I couldn't read and run as was in a very similar situation back in January of this year. Two healthy DCs already and the 12 week scan in early Jan revealed a very high NT (11mm), hydrops and issues with other organs, all pointing to a baby that wouldn't survive the pregnancy. We were seen the very next day at St George's for a specialist scan where the consultant confirmed there was no hope for the baby with a NT that high and the other issues. We chose to turn down any further testing like CVS and went straight for a TFMR which they did about 4 days later at my local hospital. I had the procedure probably second week in January (surgical) and am now expecting DC3 in December. All looks perfectly healthy this time around. Hope this gives you hope OP.

Darling 20 years ago we had a baby diagnosed with hypoplastc left heart syndrome and a poor nuchal fold result. I couldn't terminate in case of a miracle.

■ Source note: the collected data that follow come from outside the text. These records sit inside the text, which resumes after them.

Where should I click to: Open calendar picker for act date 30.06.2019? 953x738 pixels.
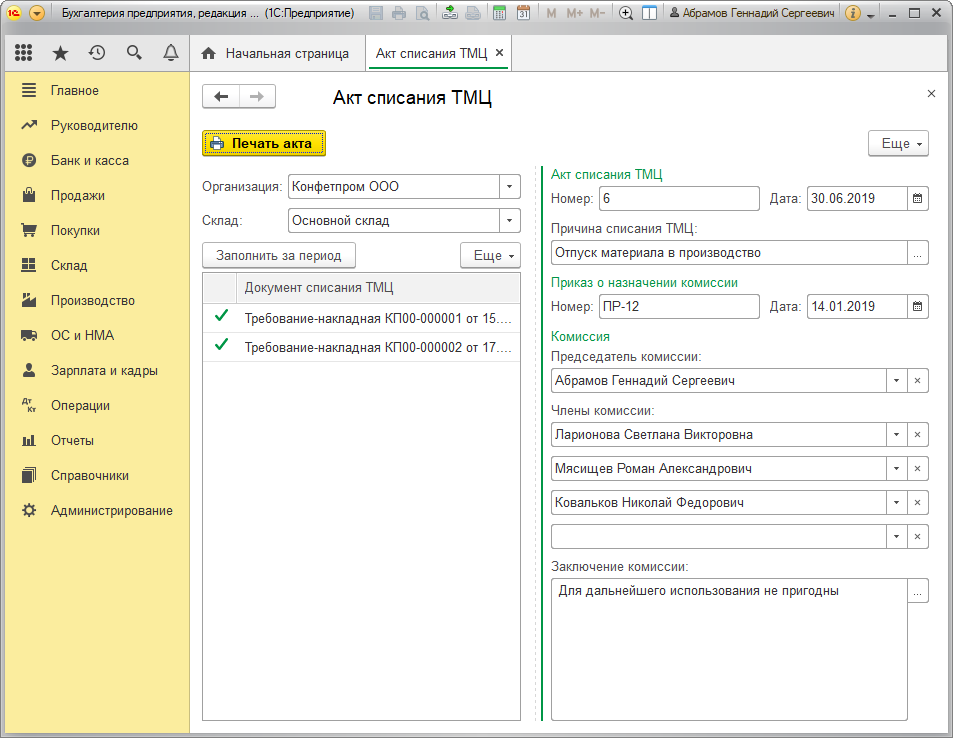(x=918, y=198)
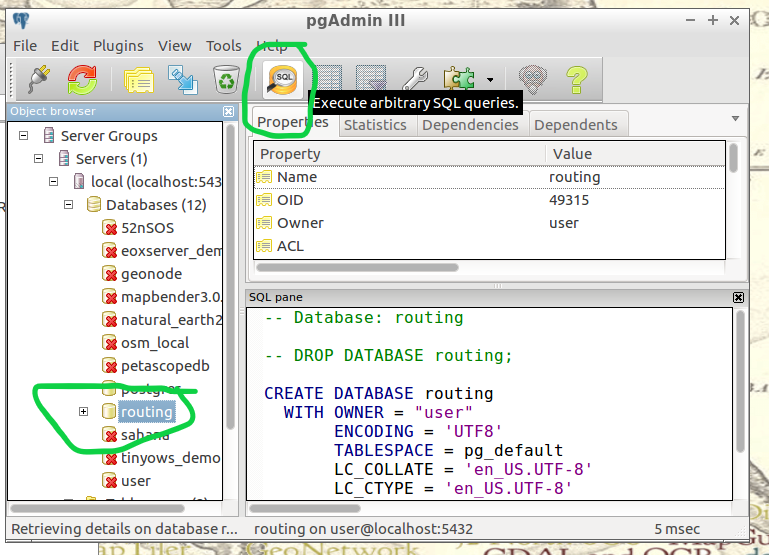Click the Add server connection plug icon
This screenshot has width=769, height=555.
38,79
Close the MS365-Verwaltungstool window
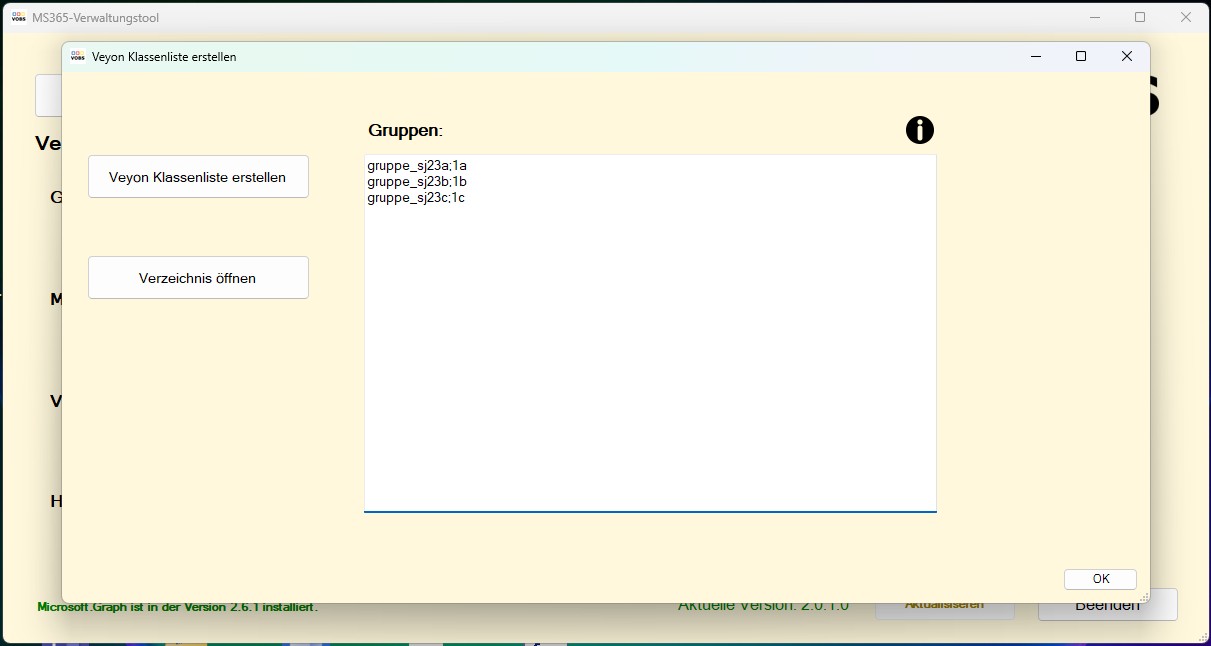Image resolution: width=1211 pixels, height=646 pixels. tap(1185, 17)
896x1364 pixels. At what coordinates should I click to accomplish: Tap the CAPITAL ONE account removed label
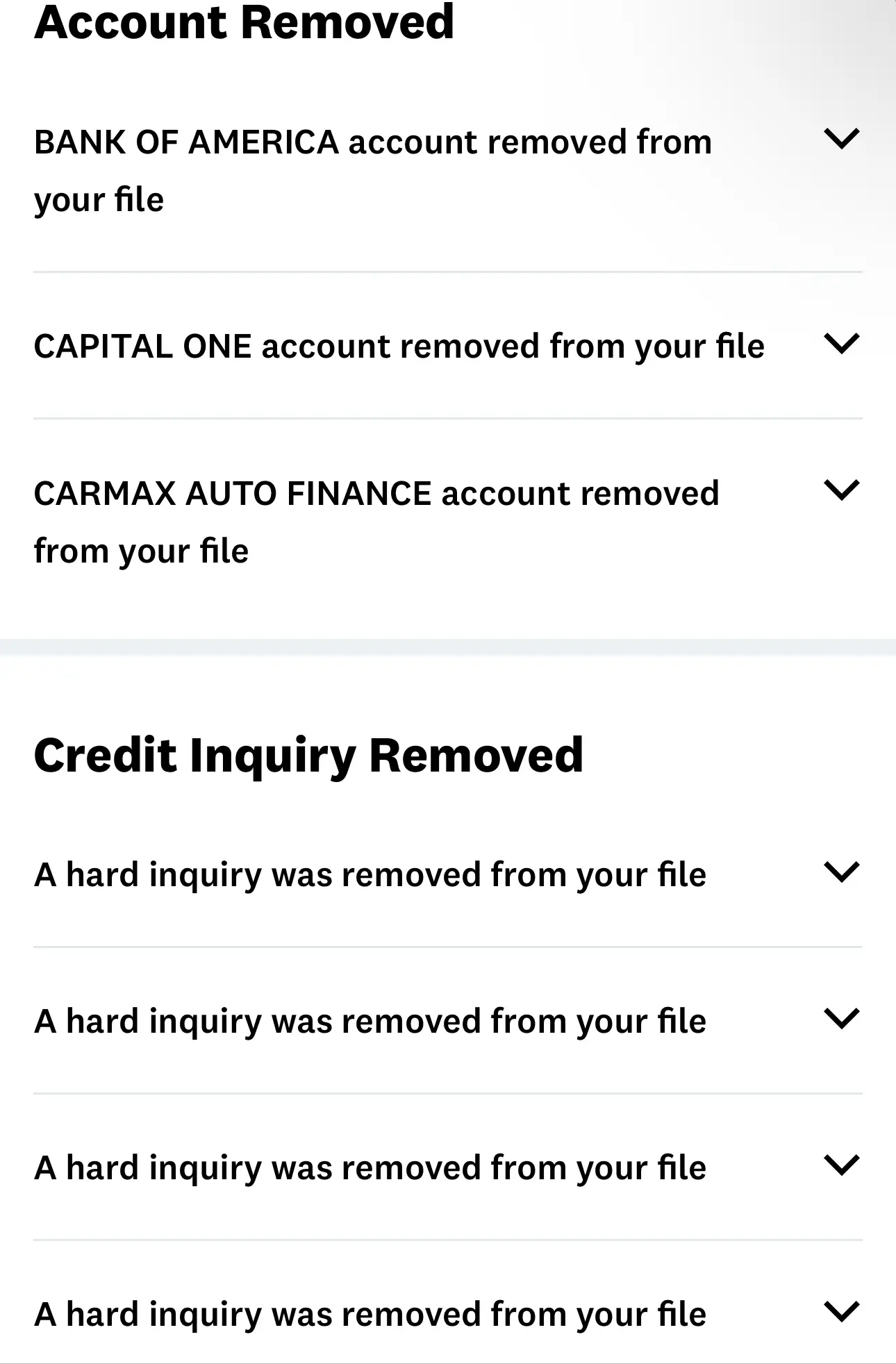tap(399, 347)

He was born at 27 weeks too poorly to survive. Sometimes I think it would have been easier to terminate but I loved him and still cry but not very often any more. DD was born 51 weeks later. She was, is and always has been perfect.

There aren't right or wrong answers but there is support and love as this thread has shown.

I hope it all works out for you and that your life is filled with love.

How you getting on sothisis?

You've been in my thoughts

Hello all, thanks so much for your concern, and for sharing your stories, and congratulations too. So I had the termination last week. I am in a bit of a mess to be honest. I feel as though I should be able to move on and be OK, but feel a bit paralysed to be honest. Can't seem to get any work done, which is making me feel additionally stressed. And mostly I'm obsessing about whether to try again, but I feel a strong superstition that we have been sent a message, or a warning, and that we were asking for far too much. It's weird, because I am not normally superstitious at all. The potential joy of another baby seems to have completely disappeared, and it just feels like heartache. So I am sad about the baby that we have lost, but I had stupidly started to visualise our three DC family, and am now struggling to come to terms with the fact that won't be happening. My DH and I keep arguing too, as he says that we can try again 'if that is what I want' - in other words, he doesn't. I have to respect that, but feel resentful too. God, this is harder than I expected when I was imagining bad scenarios prior to the scan. Meanwhile I feel as though I am neglecting my current DC, and putting both my marriage and job at risk. But things will get better, I know.

I'm so sorry.

Give yourself time. It might not be what you want to hear but it took me months before I stopped feeling that fuzzy headed feeling and not being able to do anything.

I felt the same about ttc after dd2. We held off for a while so I could recover a bit mentally and physically. Our subsequent pregnancy, while fairly short, was stressful.

I ended up being signed off sick for about 6 weeks after dd2 and then doing a phased return. My doc and boss were fully supportive of this (in practical terms in meant my boss could access money to cover me) is that a possibility for you?

I found taking things right back to basics helped a bit. Do the minimum to get through. Greif is overwhelming and exhausting, your brain process a lot in the background which is why everything feels such a struggle. Allow yourself time. Feed, clothe and get the kids where they need to be, kisses and cuddles when they need them and forget everything else. My house was a tip for weeks after, I couldn't cook a meal or even decide what I needed for the shopping. Ask for, and accept as much practical help as you can. It is much, much harder than you might think (and others might think) but you can get through it. Life is very different but you find a new normal.

Sands are brilliant. I found I was very lonely afterwards, like my world had fallen apart and no one understood, then I went to a sands meeting and met people who did understand. It has helped me hugely.

Whatever you do don't beat yourself up, be kind to yourself and do whatever you need to to get through. Greif isn't just tears and heartache, it's confusion, fuzziness, anxiety, anger and a whole world of other emotions. 💐